VR and the Problem of How We Talk About Tech
Jaron Lanier rambles on a bit about his personal history with VR, the role of technologists, and what tech can and could do. Still an enjoyable read with some good threads in there and definitely some good quotes to ponder.
You don’t perceive the world pristinely; instead, you perceive how your personal history, philosophy, culture, and cognitive habits mix with the world out there beyond your head. […]

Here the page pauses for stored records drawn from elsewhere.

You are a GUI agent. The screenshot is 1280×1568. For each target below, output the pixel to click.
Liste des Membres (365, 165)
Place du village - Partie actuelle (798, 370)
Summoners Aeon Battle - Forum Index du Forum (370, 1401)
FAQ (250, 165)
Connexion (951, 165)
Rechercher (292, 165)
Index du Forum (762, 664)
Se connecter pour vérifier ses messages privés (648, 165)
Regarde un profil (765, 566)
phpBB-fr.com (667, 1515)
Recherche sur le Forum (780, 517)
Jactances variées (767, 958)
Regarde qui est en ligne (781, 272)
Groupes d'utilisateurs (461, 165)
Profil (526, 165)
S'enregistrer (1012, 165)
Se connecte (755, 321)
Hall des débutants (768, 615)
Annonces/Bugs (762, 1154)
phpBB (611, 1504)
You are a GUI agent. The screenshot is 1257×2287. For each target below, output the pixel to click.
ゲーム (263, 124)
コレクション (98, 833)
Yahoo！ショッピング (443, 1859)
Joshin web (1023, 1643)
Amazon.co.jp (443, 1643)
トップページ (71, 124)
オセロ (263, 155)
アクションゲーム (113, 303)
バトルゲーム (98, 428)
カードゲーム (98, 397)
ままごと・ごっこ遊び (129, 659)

Technologists unambiguously make the future different from the past, irreversibly, and fast enough to have it whack us in the face in our own lifetimes, even when we’re still young. Sure, once in a while, other people can redirect history through politics, war, culture, or ideas — but technologists do it all the time. […] 🤔
Any program that can be thought of as an A.I. program can also be thought of as just a program people wrote, generally using data stolen from other people to manipulate those other people. If you think that’s too cynical an interpretation, then put the rhetoric aside and look at what A.I. programs are actually being deployed in the real world today. […]
Virtual reality was supposed to be like that. The original idea, for me at least, was that it would be a giant new space opening up that people would use to either build new bridges between each other with fabulous “post-symbolic” forms of waking state, shared dreams — or to avoid each other, as if we were in deep space, where there was plenty of room for everyone.
Your digital identity has three layers, and you can only protect one of them
Very good explanation of the three layers of our digital identity. What we actively and knowingly share (although most don’t know the impacts). What our behaviour tells “them” (surveillance capitalists). “These are not so much choices you consciously make, but the metadata that gives context to those choices.” And what “the machines” think about us. “Your data are analyzed by various algorithms and compared with other users’ data for meaningful statistical correlations.”
The author calls the last two our digital shadow but doesn’t mention the shadow profile that companies like Facebook compile on us, whether we are on the platform or not. The conclusion is good, more transparency, but it shouldn’t only be about perfecting the data about us but deciding if it’s to be deleted.
The bad news is that when it comes to your digital profile, the data you choose to share is just the tip of an iceberg. We do not see the rest that is hidden under the water of the friendly interfaces of mobile apps and online services. The most valuable data about us is inferred beyond our control and without our consent. It’s these deeper layers we can’t control that really make the decisions, not us. […]
The task of these profile-mapping algorithms is to guess things that you are not likely to willingly reveal. These include your weaknesses, psychometric profile, IQ level, family situation, addictions, illnesses, whether we are about to separate or enter in a new relationship, your little obsessions (like gaming), and your serious commitments (like business projects). […]
The only way to regain full control over our profiles is to convince those who do the profiling to change their approach. Instead of hiding this data from us, they could become more transparent. Instead of guessing our location, relationships, or hidden desires behind our backs, they could ask questions and respect our answers.